Q1] I noticed that the MEAP started around middle of 2013. Is there any component of RabbitMQ that has changed drastically in the last 2 years, and if so, does the book cover those latest changes?
Q2] I see a lot of big data systems going for Kafka as the messaging solution. If you are knowledgeable about Kafka, how does RabbitMQ compare to Kafka in your opinion? In general, in your opinion, how does RabbitMQ fare in big data systems and what are some of its well-known bottlenecks?
Re question #1 - The book is up to date with RabbitMQ v3.5.2 and I have been working through the MEAP to keep it up to date. One of the more fun aspects of writing a book on RabbitMQ is the team has watched what I've had to say and they have directly addressed problems I've discussed in the book requiring me to go back and deal with it.
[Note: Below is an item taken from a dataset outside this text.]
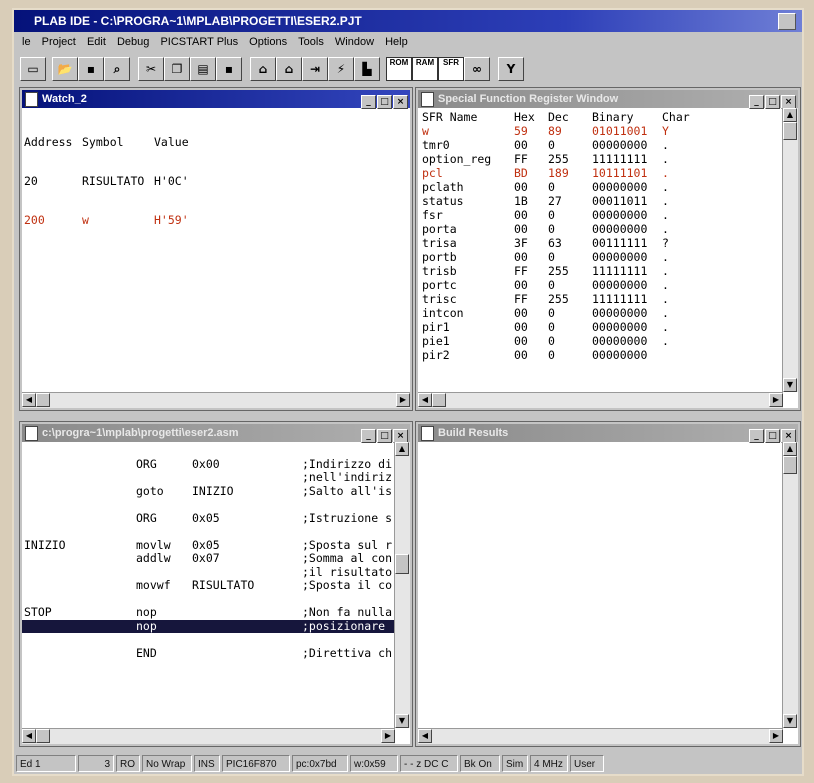 This screenshot has height=783, width=814. Describe the element at coordinates (562, 201) in the screenshot. I see `sfr-row: status 1B 27 00011011.` at that location.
For example, when I first started RabbitMQ used TCP back pressure to throttle publishers when needed. I had written a whole section on how to detect and deal with this issue. Within about 6 months of the MEAP release of the chapter covering the topic, they added a mechanism to let the client know when they are applying the back pressure and when it could publish again.
Re question #2 - I am aware of Kafka though I have not used it in production. From what I know of Kafka, RabbitMQ is much more flexible. I'm a big fan of using the right tool for the job and I'm sure I'll come across one where I'll be able to put Kafka through its paces some day. I've worked in multiple big-data environments and have had RabbitMQ at the heart of some very large event-based architectures. In my day job, for example, I am feeding Avro datum through RabbitMQ for a large event-based system. The datum are then collected into Avro containers and shipped to S3 for warehousing and EMR processing. I'm currently experimenting with connecting directly up to Apache Spark for the next step in our big-data processing.
I'd say the biggest bottleneck can be when users decide they want to persist messages to disk as part of the publishing contract with RabbitMQ but do not consider that the behavior is exactly the same as a write-heavy OLTP database server. If you want to have persisted messages, you need to provision your servers to support the IOP throughput rates that you would need to perform the same database write throughput velocity that you would expect RabbitMQ to perform.
In both the chapter on publishers and consumers I directly address throughput and performance, providing a map of feature use to performance gain or loss. The chapters have been useful for me and my team in deciding which features we need and want to use for our projects.